And when family and friends couldn’t reach her the next day, worried security staff and a fellow student at De Montfort University in Leicester entered her room and found her unconscious.
She was diagnosed with meningococcal septicaemia, which caused bacterial meningitis, which led to sepsis, and she underwent amputations of all ten fingers and both legs in January 2025, just over a week after arriving at university.
Meningococcal septicaemia – a life-threatening blood poisoning – can be spread from person to person through coughing and sneezing.
Ketia, from Wolverhampton in the West Midlands, is speaking out to warn other students who are starting university this month.
“I have no memory of any of this but I’m lucky to be alive,” she said.
“When I got to hospital my blood oxygen level was at 1%.
“The blood wasn’t circulating around my body and my skin was colourless.
“My feet were green and swollen.
“My organs were failing, and doctors told my family that if I woke at all I’d likely be brain dead.”
Ketia’s illness began with a cough on September 25, 2024.
She began feeling extremely drowsy when eating the pizza she bought for dinner, so she took some medicine and woke the next morning feeling even worse.
By lunchtime, she phoned her cousin, saying she felt like she was going to pass out, and they agreed she’d phone again the next morning to check in.
By 8 pm, she phoned her best friend, saying she felt like she was “going to die,” and when she didn’t check in with her cousin on September 27, her best friend alerted the university.
An ambulance took Ketia to the ICU at Leicester Royal Infirmary hospital, and her mom and sister were blue-lighted to join her by the police.
Ketia was put in a coma and woke two days later.
“I couldn’t see or speak, and it was a whole week before I started speaking,” she said.
“Most of the time, I didn’t know where I was.”
The skin on Ketia’s fingers and feet started to shrivel and become swollen and painful, due to a lack of blood flow.
Two weeks later, she caught a flesh-eating bug on her buttocks.
Medics grafted skin from her thighs to her bum.
Ketia was transferred to Queen Elizabeth Hospital, Birmingham, in December, where all her fingers and thumbs, and both her legs were amputated just below the knee, on January 7, 2025.
“Basically my legs had died because of a lack of blood going to them,” she said.
“It was terrible.
“I just kept crying all the time.
“I felt so hurt; it was killing my spirit.
“I woke from the operation and just cried.
“I felt like my whole life had just begun, and now I had to start all over again differently.”
Ketia, who used to go to the gym every day and dreamed of becoming a model, leftthe hospital on February 24.
In May, she got prosthetic lower legs and was attending a rehab centre in Wolverhampton.
Ketia is still waiting to see if she’ll have prosthetic fingers too.
It usually takes a year to learn to walk again, she said, but determined Ketia is already walking in parks unaided.
She plans to go back to running in the gym when she can and is determined to see through her modelling career, she said.
She said: “They don’t know how I got the illness – it’s heartbreaking.
“I loved being active, and I will be again.
“At first I thought I’d give up on modelling but I won’t.
“You don’t have to hide who you are.
“This doesn’t make me less of a person.
“I am unapologetically me, and I want to help others to feel confident about who they are and how they look.
“I’m very headstrong and I plan to break all the barriers of disability.”
+ + +
§ **Exercise brief**
Write out the part of the article on Ketia's illness from "Meningococcal septicaemia –" to "green and swollen.", word for word.
+ + +
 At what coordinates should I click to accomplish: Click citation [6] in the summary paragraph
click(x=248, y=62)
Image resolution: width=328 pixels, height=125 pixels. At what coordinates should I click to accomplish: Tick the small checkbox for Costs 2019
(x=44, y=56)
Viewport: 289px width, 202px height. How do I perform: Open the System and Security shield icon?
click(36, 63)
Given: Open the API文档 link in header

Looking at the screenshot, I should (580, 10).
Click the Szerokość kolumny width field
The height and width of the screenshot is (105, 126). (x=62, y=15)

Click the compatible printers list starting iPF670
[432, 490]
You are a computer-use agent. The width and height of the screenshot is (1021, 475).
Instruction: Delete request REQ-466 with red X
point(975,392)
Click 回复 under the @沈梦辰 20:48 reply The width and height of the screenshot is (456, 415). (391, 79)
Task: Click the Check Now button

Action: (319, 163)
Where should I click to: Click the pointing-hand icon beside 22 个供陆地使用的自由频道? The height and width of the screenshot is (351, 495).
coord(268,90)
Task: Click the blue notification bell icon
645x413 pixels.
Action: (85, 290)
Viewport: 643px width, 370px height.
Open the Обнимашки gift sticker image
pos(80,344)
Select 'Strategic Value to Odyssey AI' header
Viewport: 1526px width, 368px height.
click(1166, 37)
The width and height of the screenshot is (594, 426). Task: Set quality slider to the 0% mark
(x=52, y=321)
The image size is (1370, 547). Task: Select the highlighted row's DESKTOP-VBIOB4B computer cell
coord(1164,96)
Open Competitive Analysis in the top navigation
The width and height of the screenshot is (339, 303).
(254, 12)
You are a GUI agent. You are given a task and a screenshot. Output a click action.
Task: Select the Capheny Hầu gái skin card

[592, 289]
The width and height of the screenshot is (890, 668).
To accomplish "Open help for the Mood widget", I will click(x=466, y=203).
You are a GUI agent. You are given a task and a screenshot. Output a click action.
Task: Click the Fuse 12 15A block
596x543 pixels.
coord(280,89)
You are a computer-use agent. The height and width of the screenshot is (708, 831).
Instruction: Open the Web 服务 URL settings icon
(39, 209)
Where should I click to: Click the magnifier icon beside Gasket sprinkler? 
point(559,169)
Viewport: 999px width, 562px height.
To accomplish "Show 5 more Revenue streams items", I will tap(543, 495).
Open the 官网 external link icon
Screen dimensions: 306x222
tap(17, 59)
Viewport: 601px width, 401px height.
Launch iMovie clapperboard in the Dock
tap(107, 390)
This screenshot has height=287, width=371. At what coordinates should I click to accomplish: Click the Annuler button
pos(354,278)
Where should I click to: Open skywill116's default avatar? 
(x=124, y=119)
+ + +
§ **Task output**
Meningococcal septicaemia – a life-threatening blood poisoning – can be spread from person to person through coughing and sneezing.
Ketia, from Wolverhampton in the West Midlands, is speaking out to warn other students who are starting university this month.
“I have no memory of any of this but I’m lucky to be alive,” she said.
“When I got to hospital my blood oxygen level was at 1%.
“The blood wasn’t circulating around my body and my skin was colourless.
“My feet were green and swollen.